The revolt of the reader
Growing use of large language models to generate blog posts, documentation and other prose is prompting readers to push back against what many describe as uniform, shallow “slop.” Commenters debate whether AI-generated text is actually easy to detect, how reliable tools like Pangram are for flagging it, and the risks of false positives in settings like education or hiring. Underneath is a broader concern that outsourcing writing erodes both the writer’s thinking process and the reader–writer “social contract,” even as some argue that AI is acceptable for limited support roles such as research, proofreading, or help for non‑native speakers.
Backlash Against LLM-Generated Prose
- Many commenters describe a strong aversion to “LLM slop”: verbose, cliché‑ridden, meandering text that feels overblown relative to the topic.
- Common complaints: same generic “assistant voice” across different authors, formulaic constructions (“it’s not X, it’s Y”), overdramatic tone, and repetition that makes pieces cognitively tiring.
- Several people say they now bail out of any article, blog post, README, or YouTube script that “smells” like LLM output and see this as a time‑saving filter.
Detection and Pangram
- The AI detector Pangram is widely discussed.
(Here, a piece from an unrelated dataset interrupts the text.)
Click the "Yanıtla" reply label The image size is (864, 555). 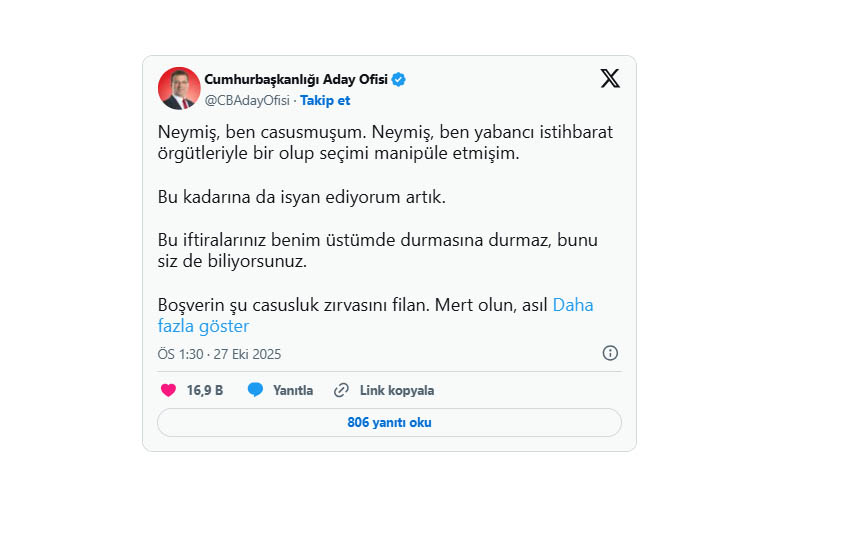(293, 390)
Some users say it aligns well with their own intuitions and is useful for auditing their own public writing.
- Others report brittleness: small edits flipping human ↔ AI scores, high false positives on clearly human text, sign‑up frictions, and warn it should never be used in education or for accusations.
- There’s demand for cheap or open alternatives and browser extensions that flag or fade likely‑AI text; a few prototypes and wrappers are shared.
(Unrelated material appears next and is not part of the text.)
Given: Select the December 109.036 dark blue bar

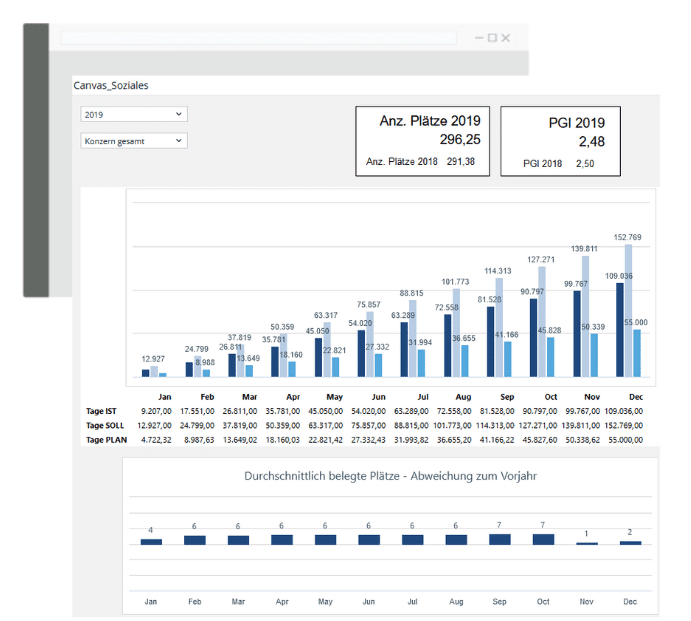Looking at the screenshot, I should pos(620,330).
- Some object in principle to “outsourcing slop detection” to a model, arguing that “slop is self‑evident.”
Use of LLMs in Writing & Workflows
- Productive uses endorsed by many: research, clarifying ambiguous source material, grammar/spell checks, technical error spotting, summarization, help for non‑native speakers—explicitly without letting the model rewrite prose.
- Others happily use LLMs for drafts, pitch decks, thumbnails, and specs, claiming overall quality and business focus improve, even if style is samey.
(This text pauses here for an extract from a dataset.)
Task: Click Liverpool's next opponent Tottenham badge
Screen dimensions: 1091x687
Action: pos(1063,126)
- A recurring argument: if you need an LLM to generate the draft, maybe you didn’t have enough to say.
Workplace, Education, and Social Norms
- Multiple reports of coworkers generating bloated specs and communications via LLMs, which collaborators find exhausting and disrespectful; some suggest refusing to engage with AI‑mediated messages.
- Strong support for the idea that writing is thinking: offloading prose to a model weakens the author’s understanding and breaks an implicit social contract that the writer should bear most of the cognitive load.
- Others are indifferent to provenance, caring only about clarity and accuracy, and argue that high‑quality AI text is acceptable if properly disclosed.
Style, Taste, and Ability to “Tell”
- Commenters disagree on how reliably humans can detect AI text. Some claim it’s “blindingly obvious”; others, including linguistics‑aware participants, say informal “AI tells” are unreliable and mimic witch‑hunt dynamics.
- Discussion of classic prose (e.g., Ecclesiastes vs a modern paraphrase) illustrates that preferences for “color” vs “clarity” are highly subjective—and that LLM‑like “bureaucratic fuzz” is precisely what many readers now revolt against.